04/07/2018
When we are young we have a certain amount of confidence in our bodies, and lean more on their ability to perform, but as we age our faith in them wanes, and our trust shifts more and more towards God. When we are sick and have access to a doctor our confidence is in the practice of medicine, but when we do not, then our cry is to God. The challenge for the young is to have the faith of the old, and the hardship of the patient in hospital is to deliver the prayer of the poor and unfortunate. Is your hope and faith in God strong... always?
“In hope he believed against hope, that he should become the father of many nations, as he had been told, "So shall your offspring be." He did not weaken in faith when he considered his own body, which was as good as dead (since he was about a hundred years old), or when he considered the barrenness of Sarah's womb. No unbelief made him waver concerning the promise of God, but he grew strong in his faith as he gave glory to God, fully convinced that God was able to do what he had promised.”
Romans 4:18-21 ESV
When I was diagnosed in my sixties with cancer it was quite different than when I had chicken pox as a boy. In my childhood I laid in bed as my mother dabbed my sores with corn starch and water. I had total confidence in her, and in my body’s ability to heal itself. However, later in life when my body wasn’t so resilient and the diagnoses less certain, my trust shifted away from medicine, and I called out to God for mercy and healing. Dire circumstances shatter our trust in ourselves, our bodies, and in the aid of others. We seek the Lord fervently, and throw ourselves into His arms when all else fails. Why do we wait? Why must we be in the midst of great travail before our faith becomes the armor we don. Listen to the words of Andrew Murray as he speaks of our spiritual malaise as we place our trust in medicine before God...
“It is true that in the case of healing obtained by earthly remedies, many people would be more blessed in remaining ill than in recovering health, but it is quite the opposite when healing comes directly from the hand of God. In order to receive divine healing, sin must be truly confessed and renounced, one must be completely surrendered to the Lord, and the will of Jesus to take charge of the body must firmly be counted on.” - Andrew Murray
Murray lived in the late 1800s and early 1900s, but human nature hasn’t changed much. Our faith and relationship with God is still vying for position with ourselves, and the world that surrounds us. Youth still desires to have confidence in itself, and the help of men remains easy to see and to place trust in during hardship. The struggle for us becomes one of believing as Abraham did that an old man’s decrepit body could Father a nation if God so willed it, and like Sarah did in believing that the movement she felt in her aged womb was a miracle of the Lord.
“For you, O Lord, are most high over all the earth; you are exalted far above all gods.”
Psalms 97:9 ESV
Foregoing medical attention is not the point, it would be foolish to do that... the point is in the ease of faith in God when there is no place left to turn, and how enticing it is to place our hope in our own selves, and the world when they are a viable option. This is the challenge before the faithful; to place God first in all things, and at all times. This is the struggle of every Christian... to call on the name of Jesus before all others.
In the time of Jesus human nature was no different. We read of Him healing the lame, the blind, the woman suffering from vaginal bleeding, the lepers, and raising the dead, but these are all dire needs. Would a person have travelled to seek healing from Jesus if all they were suffering from was a scratch, or a cough?

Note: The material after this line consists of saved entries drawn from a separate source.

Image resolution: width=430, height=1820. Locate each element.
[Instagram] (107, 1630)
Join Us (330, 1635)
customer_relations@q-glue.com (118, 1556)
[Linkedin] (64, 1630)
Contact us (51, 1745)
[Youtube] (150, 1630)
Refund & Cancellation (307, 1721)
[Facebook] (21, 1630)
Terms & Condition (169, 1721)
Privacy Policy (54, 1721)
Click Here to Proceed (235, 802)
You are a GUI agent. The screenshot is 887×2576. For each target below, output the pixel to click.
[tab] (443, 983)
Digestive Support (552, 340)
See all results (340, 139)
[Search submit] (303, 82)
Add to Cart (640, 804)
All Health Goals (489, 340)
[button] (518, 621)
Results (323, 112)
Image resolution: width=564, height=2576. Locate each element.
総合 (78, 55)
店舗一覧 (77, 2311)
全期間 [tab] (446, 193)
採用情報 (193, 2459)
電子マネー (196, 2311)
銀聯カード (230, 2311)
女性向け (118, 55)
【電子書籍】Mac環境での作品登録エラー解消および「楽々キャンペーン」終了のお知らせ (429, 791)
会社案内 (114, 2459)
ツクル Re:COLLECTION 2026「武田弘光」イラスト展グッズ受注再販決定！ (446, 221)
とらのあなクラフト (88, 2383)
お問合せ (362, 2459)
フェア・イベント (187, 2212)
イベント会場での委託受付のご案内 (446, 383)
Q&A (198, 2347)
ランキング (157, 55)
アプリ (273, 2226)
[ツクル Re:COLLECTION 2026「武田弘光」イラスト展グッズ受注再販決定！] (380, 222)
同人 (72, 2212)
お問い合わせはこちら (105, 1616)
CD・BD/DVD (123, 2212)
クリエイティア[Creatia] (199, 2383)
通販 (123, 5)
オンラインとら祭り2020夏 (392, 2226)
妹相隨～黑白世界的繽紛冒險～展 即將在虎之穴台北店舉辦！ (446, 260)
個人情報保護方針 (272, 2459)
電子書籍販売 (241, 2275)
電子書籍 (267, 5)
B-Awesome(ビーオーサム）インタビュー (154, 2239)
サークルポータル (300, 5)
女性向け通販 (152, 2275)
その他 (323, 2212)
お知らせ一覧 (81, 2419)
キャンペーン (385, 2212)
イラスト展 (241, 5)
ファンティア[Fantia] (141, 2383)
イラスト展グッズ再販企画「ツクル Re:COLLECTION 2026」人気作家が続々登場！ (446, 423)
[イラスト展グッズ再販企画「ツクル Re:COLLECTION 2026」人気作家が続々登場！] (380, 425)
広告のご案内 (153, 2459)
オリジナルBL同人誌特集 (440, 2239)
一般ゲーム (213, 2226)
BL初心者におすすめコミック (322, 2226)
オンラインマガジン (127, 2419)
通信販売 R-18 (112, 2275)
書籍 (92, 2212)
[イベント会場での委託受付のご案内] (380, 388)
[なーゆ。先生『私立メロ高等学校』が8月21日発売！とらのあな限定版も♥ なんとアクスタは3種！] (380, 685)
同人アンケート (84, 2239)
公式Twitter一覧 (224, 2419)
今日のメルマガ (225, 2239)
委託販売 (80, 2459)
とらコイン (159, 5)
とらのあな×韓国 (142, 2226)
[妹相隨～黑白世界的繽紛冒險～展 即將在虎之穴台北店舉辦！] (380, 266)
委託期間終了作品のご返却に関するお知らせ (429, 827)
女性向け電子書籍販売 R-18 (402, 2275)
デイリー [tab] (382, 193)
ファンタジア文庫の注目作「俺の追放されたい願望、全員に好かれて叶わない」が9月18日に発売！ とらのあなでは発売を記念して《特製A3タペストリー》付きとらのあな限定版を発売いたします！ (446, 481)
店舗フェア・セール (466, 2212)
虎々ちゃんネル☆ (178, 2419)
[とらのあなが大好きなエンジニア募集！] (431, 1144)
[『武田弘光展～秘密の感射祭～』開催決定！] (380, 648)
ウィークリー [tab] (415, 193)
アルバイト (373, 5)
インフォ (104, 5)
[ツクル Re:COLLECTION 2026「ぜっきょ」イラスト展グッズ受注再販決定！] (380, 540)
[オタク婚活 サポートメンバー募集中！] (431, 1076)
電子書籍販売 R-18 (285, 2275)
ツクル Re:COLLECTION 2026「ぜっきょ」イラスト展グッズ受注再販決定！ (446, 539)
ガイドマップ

Maybe they would, but that isn’t our inclination now, and I doubt it was then either; even when seeing the very real Jesus standing right in front of you, and witnessing the miracles. With Jesus standing beside us, do we resist calling His name before calling an ambulance?
“Heal me, O Lord, and I shall be healed; save me, and I shall be saved, for you are my praise.”
Jeremiah 17:14 ESV
Where is our trust? Do we prefer what is convenient and physically natural? Do our voices call on God for miracles in our youth just as they do in old age? Do we cry out to Jesus only when no other healer can help us? Placing God first is our challenge, placing the world and our own ability above Him is the temptation that must be overcome.
“He himself bore our sins in his body on the tree, that we might die to sin and live to righteousness. By his wounds you have been healed. For you were straying like sheep, but have now returned to the Shepherd and Overseer of your souls.”
1 Peter 2:24-25 ESV
Prayer:
Father, thank you for being the pinnacle of my life, and He who I turn to with all my needs, and with all my praise. I thank you Holy Father for the years that have made my body frail, because in my frailty I lean on you before all else. I thank you Father for the sickness and disease that only you can heal, fore it keeps me ever on my knees in prayer, and calling out the name Jesus in the midst of my suffering. You are great, and the King above all gods. There is no other before you, and I pray for your forgiveness in the times when I have placed my trust in others before seeking you. You are my all in all, my strong tower against the onslaught of the world, and in you is my faith, my hope, and my confidence; let no other name leave my lips before yours, let my hands reach out to you in more than desperation, and let my eyes seek your face in every moment of my day. Great are you my God, and greatly are you go be praised. You are Holy Lord, and in tears I cry out... Holy, Holy, Holy, art thou, my God Almighty.